:: Extract to read ::

It is clear, therefore, that the performance of magnetic shields can be substantially improved if their domain structure can be stabilized and their magnetization made maximally uniaxial. One way to do this, is by “pinning” the magnetization of the shield material so that it assumes a fixed direction (uniaxial anisotropy) to which it returns during the operation of the read/write head assembly. The invention of Gill et al. (U.S. Pat. No. 5,621,592) teaches a method of forming a magnetic shield with substantial uniaxial anisotropy by laminating a ferromagnetic layer of NiFe with an antiferromagnetic layer of NiMn. The antiferromagnetic layer pins the magnetization of the ferromagnetic layer by exchange coupling, so that the magnetization of the ferromagnetic layer has a very strong tendency to rotate back to its easy axis after responding to fields that rotate it away from that axis.
In a somewhat different vein, the invention of Ravipati (U.S. Pat. No. 5,838,521) teaches a method of forming a laminated shield in a tri-layer configuration, in which two layers of ferromagnetic material such as NiFe are separated by an equally thick layer of non-magnetic material, such as tantalum. The two ferromagnetic layers are formed with their uniaxial magnetizations parallel, but oppositely directed. Particular advantages of this shield configuration are: 1) that there is a single domain that is substantially coextensive with the planar surface of the shield and, 2) magnetization vectors of the respective layers, being oppositely directed, form closed paths encompassing both layers. This closure tends to reduce the occurrence of eddy currents in the shield.

:: Request 1 ::
Answer these questions about the passage on magnetic shields:
(a) In the method of Gill et al., which antiferromagnetic material is laminated with the NiFe layer?
(b) What material does Ravipati's tri-layer configuration give as an example for the non-magnetic layer?
(c) What does the closure of the magnetization paths tend to reduce?
:: Request 2 ::
Carry the passage on magnetic shields forward from its final sentence, keeping its technical register.
The material that comes after this point was drawn from a separate source.

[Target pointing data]
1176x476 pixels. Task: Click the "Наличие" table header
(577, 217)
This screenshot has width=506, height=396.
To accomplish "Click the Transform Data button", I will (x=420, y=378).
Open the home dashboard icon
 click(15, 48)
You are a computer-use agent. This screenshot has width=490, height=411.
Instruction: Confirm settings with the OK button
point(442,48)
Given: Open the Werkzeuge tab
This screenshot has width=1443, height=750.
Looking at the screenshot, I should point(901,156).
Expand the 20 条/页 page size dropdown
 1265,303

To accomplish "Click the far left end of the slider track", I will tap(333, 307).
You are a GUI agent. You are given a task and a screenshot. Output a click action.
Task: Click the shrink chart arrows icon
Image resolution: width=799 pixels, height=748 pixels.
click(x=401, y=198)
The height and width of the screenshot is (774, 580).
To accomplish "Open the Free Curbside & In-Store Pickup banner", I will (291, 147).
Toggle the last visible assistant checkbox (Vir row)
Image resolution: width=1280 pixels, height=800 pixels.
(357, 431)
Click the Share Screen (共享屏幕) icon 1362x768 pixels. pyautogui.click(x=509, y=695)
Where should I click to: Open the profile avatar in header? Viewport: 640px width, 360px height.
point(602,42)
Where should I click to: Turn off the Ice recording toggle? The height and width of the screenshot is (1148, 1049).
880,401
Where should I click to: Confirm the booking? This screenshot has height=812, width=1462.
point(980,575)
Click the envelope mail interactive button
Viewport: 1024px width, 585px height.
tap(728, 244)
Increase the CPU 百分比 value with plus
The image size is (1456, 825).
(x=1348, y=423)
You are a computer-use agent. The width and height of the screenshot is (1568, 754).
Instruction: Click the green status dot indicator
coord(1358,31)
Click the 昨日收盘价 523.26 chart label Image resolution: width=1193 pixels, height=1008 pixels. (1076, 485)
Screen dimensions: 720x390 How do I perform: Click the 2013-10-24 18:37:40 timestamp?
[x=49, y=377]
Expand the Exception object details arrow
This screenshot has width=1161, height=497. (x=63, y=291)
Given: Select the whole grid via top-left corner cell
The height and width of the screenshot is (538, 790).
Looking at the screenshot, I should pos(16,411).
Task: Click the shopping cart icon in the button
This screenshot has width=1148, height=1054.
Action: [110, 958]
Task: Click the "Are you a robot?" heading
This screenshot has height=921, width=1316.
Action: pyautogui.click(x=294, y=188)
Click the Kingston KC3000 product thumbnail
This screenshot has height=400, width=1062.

:: Expected answer 1 ::
(a) NiMn.
(b) Tantalum.
(c) The occurrence of eddy currents in the shield.

:: Expected answer 2 ::
It has been relatively recently discovered that magnetic multilayers, in which layers of ferromagnetic material are separated by very thin layers of non-magnetic material, exhibit an unusual form of oscillatory exchange coupling that depends critically on the thickness of the non-magnetic layer. As the thickness of the non-magnetic layer is varied, the two ferromagnetic layers will change from an antiferromagnetic coupling, in which their magnitizations are pinned in opposite directions, to a ferromagnetic coupling, in which their magnetizations are parallel and in the same direction. The explanation for this phenomenon is that the non-magnetic layer forms a trapping channel for conduction electrons due to spin dependent scattering from its interfaces with the ferromagnetic material. The trapping channel thereby serves as a quantum well whose spin-polarized energy levels are a function of the width of the non-magnetic layer. As the thickness of the non-magnetic layer is increased, the energy levels shift until the Fermi level is crossed, at which point the interaction between the two ferromagnetic layers will change from antiferromagnetic to ferromagnetic. This form of quantum mechanical exchange coupling provides an extremely effective mechanism for the formation of a magnetic shield of great stability. It is the object of the present invention to teach a method of forming a laminated tri-layer shield that is pinned in an antiferromagnetic configuration by means of the quantum mechanical oscillatory exchange coupling discussed above.